It’s February 10th, and that means the annual #nf10for10 (Nonfiction 10 for 10) book lists are posted today. Thanks to our hosts: Cathy Mere (Reflect and Refine) and Mandy Robeck (Enjoy and Embrace Learning).  I enjoy challenging myself to come up with meaningful lists to share with other readers.

It’s been a crazy winter here; we haven’t seen our standard winter snowfall amounts. I look to nature and outdoor activities more instead of being cooped up inside as usual. Here are ten picture books that focus on outside/nature:
Move! by Steve Jenkins and Robin Page. (2006) Swim, leap, slither, slide…discover how animals move in different ways. We use this book to find more descriptive details about animals and how they get around.
Over and Under the Snow by Kate Messner. Art by Christopher Silas Neal. (2011) Speaking of snow, what’s under that blanket of white? “A secret kingdom.”

### [SOURCE DATA]
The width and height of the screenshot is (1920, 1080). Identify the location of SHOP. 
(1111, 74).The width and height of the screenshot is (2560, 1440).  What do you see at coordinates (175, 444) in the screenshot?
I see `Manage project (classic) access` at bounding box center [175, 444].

### [TASKS FOR THIS EXERCISE]
A - In the nonfiction book list post, who are named as the hosts of #nf10for10?
B - Condense the paragraph of the nonfiction book list post beginning "It’s February 10th" into a single sentence that keeps its main facts.
C - Extend the post about nature picture books, picking up right after its final sentence.

### [ANSWER LIST]
A - Cathy Mere (Reflect and Refine) and Mandy Robeck (Enjoy and Embrace Learning).

B - The annual #nf10for10 (Nonfiction 10 for 10) book lists, hosted by Cathy Mere (Reflect and Refine) and Mandy Robeck (Enjoy and Embrace Learning), are posted on February 10th, and the writer enjoys the challenge of creating meaningful lists to share with other readers.

C -
Carl and the Meaning of Life by Deborah Freedman. (2019) Carl is a fictional earthworm, but the story surrounds what happens when this little animal doesn’t do its job. All life is interconnected. Just ask Carl!
Homes in the Wild by Lita Judge. (2019) A home can be high in the trees, in an underground burrow, or even out in the open country. A beautiful look at some different animals you may not have heard of before.
Pink is for Blobfish by Jess Keating. Illustrations by David DeGrand. (2016) My students love “The World of Weird Animals” series by Jess Keating. In this first installment, we learn about the “world’s perfectly pink animals.” This infographic-style picture book is a pleasing plunge into the weird animal world.
Eat Like a Bear by April Pulley Sayre. Illustrated by Steve Jenkins. (2013) Written by my local favorite nonfiction author, April Pulley Sayre shows readers how bears find food in all seasons to prepare for winter hibernation.
Frogs by Seymour Simon. (2015) Okay, I could have done a whole “nonfiction 10 for 10” with Seymour Simon books. I love them! Amazing photography highlights the information about different species of frogs.
An Egg is Quiet by Dianna Hutts Aston. Illustrated by Sylvia Long. (2006) I love these light, airy, beautifully soft descriptions of all kinds of fascinating eggs.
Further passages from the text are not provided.